An Introduction to the Episcopal Church?

Over at Seven Whole Days, the Rev. Scott Gunn asks for help in solving a pressing problem:
For whatever reason, we’ve been encountering lots of seekers lately at the parish I serve. Often these folks are completely unchurched. Sometimes our seekers have some church experience, but almost never in the Episcopal Church. My first real conversations with people is usually by email. Maybe they write to us first, before they visit our church, to find out if it’s the kind of place they’d like to check out. Or perhaps the blinking cursor of an email message seems safer than the scary conversation in the after-church handshake line.

I love encounters with those who are seeking God. I love people who have been moved by life’s vagaries to seek out a faith community. I love the open questions and the fresh desire of seekers. But there’s a challenge for me. It’s hard to give someone a sense of what the Episcopal Church is all about by email. If they want to meet with me over a cup of coffee or stop by the office for a chat, it’s pretty easy. I wish I could point folks to a fantastic website where they could get a sense of the Episcopal Church. It does not seem to exist. Alas.
Well, Fr. Gunn, while technically it may not be one site, I would modestly suggest that one could do worse than begin right here, and simply follow the links provided over to the right. Blogs (mostly) about the Episcopal Church (USA) are conveniently divided into categories, from Left to Right, and Right in the Middle, plus Evangelical and Anglo-Catholic blogs to boot. They may not be a comprehensive collection, but they are representative.

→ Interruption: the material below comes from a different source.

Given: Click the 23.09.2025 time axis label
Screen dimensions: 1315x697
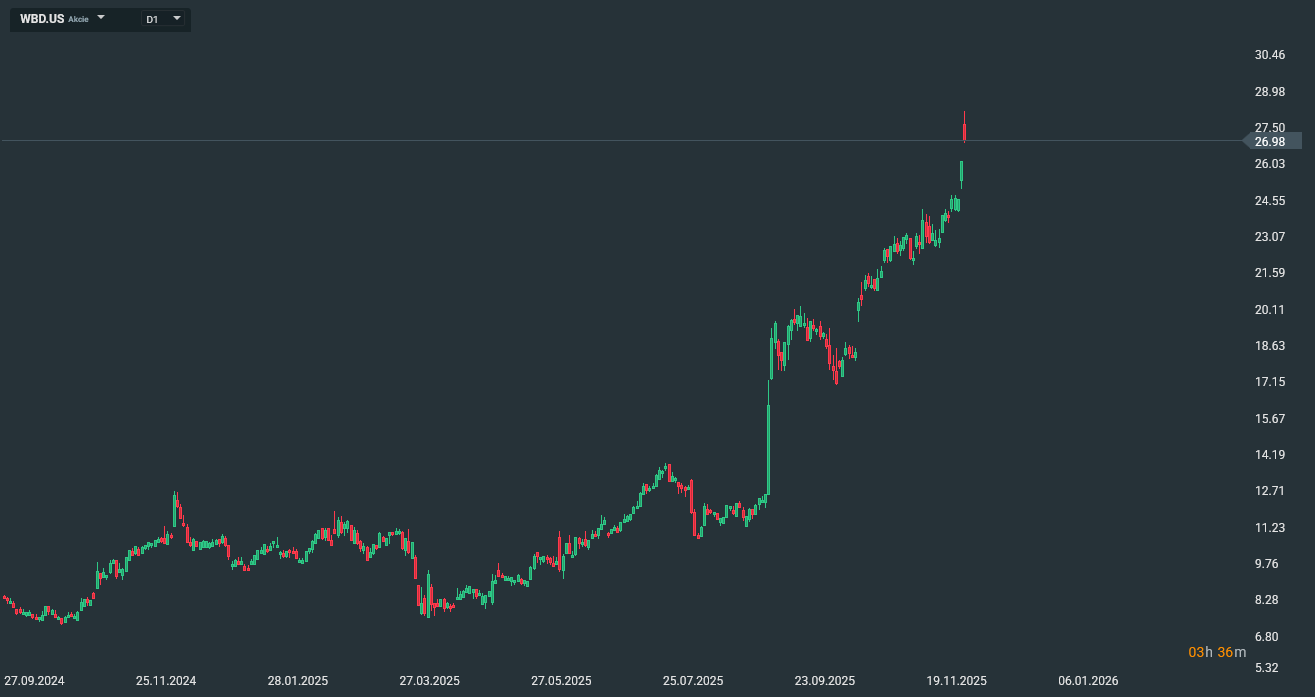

It would be misleading, however, to point prospective Episcopalians to any one or more Episcopal blogs without giving them some background, both historical and political, to help them understand where the Church is now. And for that purpose, I would refer them to the Guide to this site, where they can browse pages of links about ECUSA's structure, polity, history, and -- rather crucial these days, I would submit -- finances; about the culture wars in which it finds itself; and about the epochal events of 2003 and their aftermath, not least of which is the all-consuming litigation which is slowly bringing the Church down and tearing her apart. Then, because we must not omit to provide perspective on the larger picture, they should learn from this page about the conflicts in the wider Anglican Communion, which mirror those in the Church itself.

Oh, yes, one can certainly go to sites like Peek through the Window for an overview of what the Church professes to be. But if you gave them only that link, or ones similar, you might well run the risk of being charged with misrepresentation after they discovered the reality of what the Church is, as opposed to what it professes to be.

Honesty is the best policy. This site and its links may not make for pleasant reading, but then the truth is best taken straight, without sugar-coating.

1 comment:

  1. Mr. Haley,

    And for those who have difficulty taking the truth "straight" (what I would term "neat"), it can also be taken with a bit of still (i.e., non-carbonated) water, preferably consecrated, also termed "Holy," water.